Tripartate Soul

Tripartate Soul

The Tripartite Nature of the Soul

Plato conceives of the soul as having (at least) three parts:

1. A rational part (the part that loves truth and knowledge, which should rule over the other parts of the soul through the use of reason). The Charioteer represents man’s Reason

2. A spirited part (which seeks glory, honor, recognition and victory). The white horse represents man’s spirit (thymos: θύμος).

3. An appetitive part (which desires food, drink, material wealth and sex). The black horse represents man’s appetites.

Worth noting: In the dialogue “The Republic”, Plato states that justice will be that condition of the soul in which each of these three parts “does its own work,” and does not interfere in the workings of the other parts.

Plato's model

Plato's model

Plato

Plato (429–347 B.C.E.) argued that, as the body is from the material world, the soul is from the world of ideas and is thus immortal. He believed the soul was temporarily united with the body and would only be separated at death, when it would return to the world of Forms.
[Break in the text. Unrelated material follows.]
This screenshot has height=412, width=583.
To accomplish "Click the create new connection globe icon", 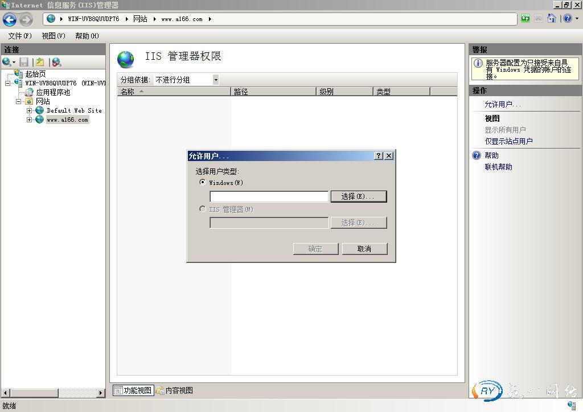I will point(7,62).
Since the soul does not exist in time and space, as the body does, it can access universal truths.

'Forms'...exist outside of space and time and that are both the objects of knowledge and somehow the cause of whatever transpires in the physical world [...] the immortal soul, in a disembodied state prior to its incarceration in a body, viewed these Forms, a knowledge of which is then recalled by incarcerated souls through a laborious process.

For Plato, ideas (or Forms) are the true reality, and are experienced by the soul. The body is for Plato empty in that it cannot access the abstract reality of the world; it can only experience shadows.

The Allegory of the Cave

  1. Plato realizes that the general run of humankind can think, and speak, etc., without (so far as they acknowledge) any awareness of his realm of Forms.
  2. The allegory of the cave is supposed to explain this.
  3. In the allegory, Plato likens people untutored in the Theory of Forms to prisoners chained in a cave, unable to turn their heads. All they can see is the wall of the cave. Behind them burns a fire. Between the fire and the prisoners there is a parapet, along which puppeteers can walk. The puppeteers, who are behind the prisoners, hold up puppets that cast shadows on the wall of the cave. The prisoners are unable to see these puppets, the real objects, that pass behind them. What the prisoners see and hear are shadows and echoes cast by objects that they do not see. Here is an illustration of Plato’s Cave:

Plato's Cave

Plato's Cave

1. Such prisoners would mistake appearance for reality. They would think the thingsthey see on the wall (the shadows) were real; they would know nothing of the real causes of the shadows.

2. So when the prisoners talk, what are they talking about? If an object (a book, let us say) is carried past behind them, and it casts a shadow on the wall, and a prisoner says “I see a book,” what is he talking about?

He thinks he is talking about a book, but he is really talking about a shadow. But he uses the word “book.” What does that refer to?

3. Plato gives his answer at line (515b2). The text here has puzzled many editors, and it has been frequently emended. The translation in Grube/Reeve gets the point correctly:

And if they could talk to one another, don’t you think they’d suppose that the names they used applied to the things they see passing before them?”

4. Plato’s point is that the prisoners would be mistaken. For they would be taking the terms in their language to refer to the shadows that pass before their eyes, rather than (as is correct, in Plato’s view) to the real things that cast the shadows.

If a prisoner says “That’s a book” he thinks that the word “book” refers to the very thing he is looking at. But he would be wrong. He’s only looking at a shadow. The real referent of the word “book” he cannot see. To see it, he would have to turn his head around.

5. Plato’s point: the general terms of our language are not “names” of the physical objects that we can see. They are actually names of things that we cannot see, things that we can only grasp with the mind.

6. When the prisoners are released, they can turn their heads and see the real objects. Then they realize their error. What can we do that is analogous to turning our heads and seeing the causes of the shadows? We can come to grasp the Forms with our minds.

7. Plato’s aim in the Republic is to describe what is necessary for us to achieve this reflective understanding. But even without it, it remains true that our very ability to think and to speak depends on the Forms. For the terms of the language we use get their meaning by “naming” the Forms that the objects we perceive participate in.

8. The prisoners may learn what a book is by their experience with shadows of books. But they would be mistaken if they thought that the word “book” refers to something that any of them has ever seen.

Likewise, we may acquire concepts by our perceptual experience of physical objects. But we would be mistaken if we thought that the concepts that we grasp were on the same level as the things we perceive.